Buy now, pay later (BNPL) schemes are surging in popularity amongst retailers and consumers, but there could be a downside - such schemes are attracting the attention of the credit industry as credit risk becomes a greater concern.

According to credit firm ClearScore, consumers risk damaging their credit scores for ‘years to come’ because vulnerable consumers are ‘loading up on unregulated products’.

ClearScore studied the spending attitudes of more than 1000 Australians. The company found there has been a 30% rise in the number of consumers using multiple BNPL accounts. Furthermore, the number of consumers missing repayments has increased 83%, with one in three consumers claiming to have missed BNPL repayments.

While some BNPL providers do credit checks to assess consumer suitability, they’re also more than happy to take advantage of steep late fees.

ClearScore Australia managing director Steve Smyth says that sooner or later, consumers will be stung with those steep late fees because they fail to keep up with repayments.

“When those debts are sold on to collection agencies, they will show up as multiple defaults, even if the dollar amount defaulted is comparatively small. This is a consumer credit access horror show in the making.”

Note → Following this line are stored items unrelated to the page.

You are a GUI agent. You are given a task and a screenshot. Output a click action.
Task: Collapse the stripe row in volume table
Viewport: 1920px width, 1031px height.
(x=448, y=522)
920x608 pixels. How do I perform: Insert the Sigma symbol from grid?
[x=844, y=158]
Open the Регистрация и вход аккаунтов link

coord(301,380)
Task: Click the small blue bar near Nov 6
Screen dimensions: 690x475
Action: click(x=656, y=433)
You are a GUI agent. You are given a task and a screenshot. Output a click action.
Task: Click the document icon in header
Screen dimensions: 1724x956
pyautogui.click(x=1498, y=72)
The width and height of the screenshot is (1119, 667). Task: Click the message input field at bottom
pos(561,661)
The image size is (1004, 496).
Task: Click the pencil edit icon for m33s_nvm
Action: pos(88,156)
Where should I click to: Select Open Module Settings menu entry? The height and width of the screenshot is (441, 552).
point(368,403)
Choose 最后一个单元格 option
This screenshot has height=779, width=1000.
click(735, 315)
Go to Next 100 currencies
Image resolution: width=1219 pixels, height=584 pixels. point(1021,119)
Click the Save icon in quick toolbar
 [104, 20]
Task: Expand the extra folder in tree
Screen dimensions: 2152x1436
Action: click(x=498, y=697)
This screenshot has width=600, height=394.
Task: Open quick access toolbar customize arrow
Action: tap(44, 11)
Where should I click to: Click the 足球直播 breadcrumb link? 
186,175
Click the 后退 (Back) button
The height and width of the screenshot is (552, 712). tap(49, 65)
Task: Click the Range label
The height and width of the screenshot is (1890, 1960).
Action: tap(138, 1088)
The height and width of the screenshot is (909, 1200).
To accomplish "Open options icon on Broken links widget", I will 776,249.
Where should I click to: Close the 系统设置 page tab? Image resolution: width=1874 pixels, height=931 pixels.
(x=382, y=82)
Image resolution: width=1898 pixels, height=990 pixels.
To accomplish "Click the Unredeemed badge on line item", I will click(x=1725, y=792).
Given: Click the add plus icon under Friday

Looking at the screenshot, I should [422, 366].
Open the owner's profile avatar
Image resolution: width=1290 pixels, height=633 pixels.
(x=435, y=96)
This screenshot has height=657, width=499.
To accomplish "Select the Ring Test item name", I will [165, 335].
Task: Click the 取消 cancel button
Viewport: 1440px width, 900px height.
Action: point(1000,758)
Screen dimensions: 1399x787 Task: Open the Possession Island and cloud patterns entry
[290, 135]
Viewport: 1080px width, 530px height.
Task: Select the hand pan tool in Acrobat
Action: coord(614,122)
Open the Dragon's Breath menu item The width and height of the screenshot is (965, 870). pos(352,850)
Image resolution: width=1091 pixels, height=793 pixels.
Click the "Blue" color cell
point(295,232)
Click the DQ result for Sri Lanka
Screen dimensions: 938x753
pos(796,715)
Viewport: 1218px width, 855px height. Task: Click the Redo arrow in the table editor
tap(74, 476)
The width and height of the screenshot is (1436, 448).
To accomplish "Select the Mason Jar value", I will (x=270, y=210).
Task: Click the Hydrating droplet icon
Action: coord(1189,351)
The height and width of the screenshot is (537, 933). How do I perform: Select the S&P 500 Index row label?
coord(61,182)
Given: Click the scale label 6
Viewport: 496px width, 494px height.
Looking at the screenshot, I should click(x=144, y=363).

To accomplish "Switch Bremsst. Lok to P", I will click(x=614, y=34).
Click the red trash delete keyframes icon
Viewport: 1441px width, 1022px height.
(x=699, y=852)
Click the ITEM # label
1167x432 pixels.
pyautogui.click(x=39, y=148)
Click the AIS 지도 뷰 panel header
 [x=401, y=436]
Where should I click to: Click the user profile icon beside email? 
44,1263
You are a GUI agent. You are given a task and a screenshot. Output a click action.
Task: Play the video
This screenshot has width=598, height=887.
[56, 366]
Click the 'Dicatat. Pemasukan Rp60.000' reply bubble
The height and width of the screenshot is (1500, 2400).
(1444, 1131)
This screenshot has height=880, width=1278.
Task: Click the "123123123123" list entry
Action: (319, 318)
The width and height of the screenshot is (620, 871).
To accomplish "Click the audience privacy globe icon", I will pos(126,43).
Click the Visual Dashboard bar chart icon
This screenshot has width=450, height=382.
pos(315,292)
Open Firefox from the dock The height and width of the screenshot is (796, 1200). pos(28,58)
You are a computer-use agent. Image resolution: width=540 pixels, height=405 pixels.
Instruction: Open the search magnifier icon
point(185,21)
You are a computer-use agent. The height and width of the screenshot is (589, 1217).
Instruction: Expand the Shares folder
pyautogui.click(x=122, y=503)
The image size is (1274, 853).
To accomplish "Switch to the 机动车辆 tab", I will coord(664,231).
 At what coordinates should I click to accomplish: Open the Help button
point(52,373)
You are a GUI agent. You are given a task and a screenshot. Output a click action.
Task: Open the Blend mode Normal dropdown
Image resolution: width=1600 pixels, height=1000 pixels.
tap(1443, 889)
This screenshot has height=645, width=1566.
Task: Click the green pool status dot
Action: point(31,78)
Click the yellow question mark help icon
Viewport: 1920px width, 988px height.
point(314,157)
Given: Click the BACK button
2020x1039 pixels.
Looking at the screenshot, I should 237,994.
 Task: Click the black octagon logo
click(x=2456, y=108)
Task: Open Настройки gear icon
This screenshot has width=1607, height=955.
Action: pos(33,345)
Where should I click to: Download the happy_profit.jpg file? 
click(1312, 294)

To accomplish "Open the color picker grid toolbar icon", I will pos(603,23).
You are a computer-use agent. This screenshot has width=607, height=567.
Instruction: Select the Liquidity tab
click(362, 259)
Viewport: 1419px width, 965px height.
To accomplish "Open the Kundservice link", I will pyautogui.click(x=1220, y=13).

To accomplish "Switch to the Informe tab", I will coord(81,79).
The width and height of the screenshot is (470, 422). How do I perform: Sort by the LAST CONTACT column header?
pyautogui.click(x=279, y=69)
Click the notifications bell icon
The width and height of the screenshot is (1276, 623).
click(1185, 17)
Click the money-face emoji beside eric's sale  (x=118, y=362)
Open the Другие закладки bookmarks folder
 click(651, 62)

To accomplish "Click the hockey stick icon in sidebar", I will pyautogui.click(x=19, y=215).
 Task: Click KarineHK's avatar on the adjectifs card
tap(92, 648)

Most BNPL transactions also fail to conduct external credit health assessments so there is no way of telling how financially healthy BNPL customers are.

Smyth says the BNPL industry is flying blind.

“The real issue is that regulators have over-regulated responsible lending and reduced competition in credit for lower income customers. This removes affordable credit options, so the only option for many consumers is to take out multiple BNPL accounts, without adequately checking affordability. This is building up to be a trainwreck for vulnerable customers and the question for regulators is whether they will prevent substantial consumer detriment – or are they just going to intervene after the real harm is done?”

Speaking specifically about Australian regulations, Smyth believes that the responsible lending obligations already comparatively tight for mainstream credit products such as credit cards, mobile plans, car loans and mortgages, those who could benefit the most from credit could be unintentionally locked out of the market.

“Think about a 30-something tradie that needs a loan to buy a ute and some tools to start out on his own,” Smyth said. “A damaged credit record could affect his life for years to come.”

Last year the Australian Securities and Investment Commission found that one in five consumers ends up missing payments.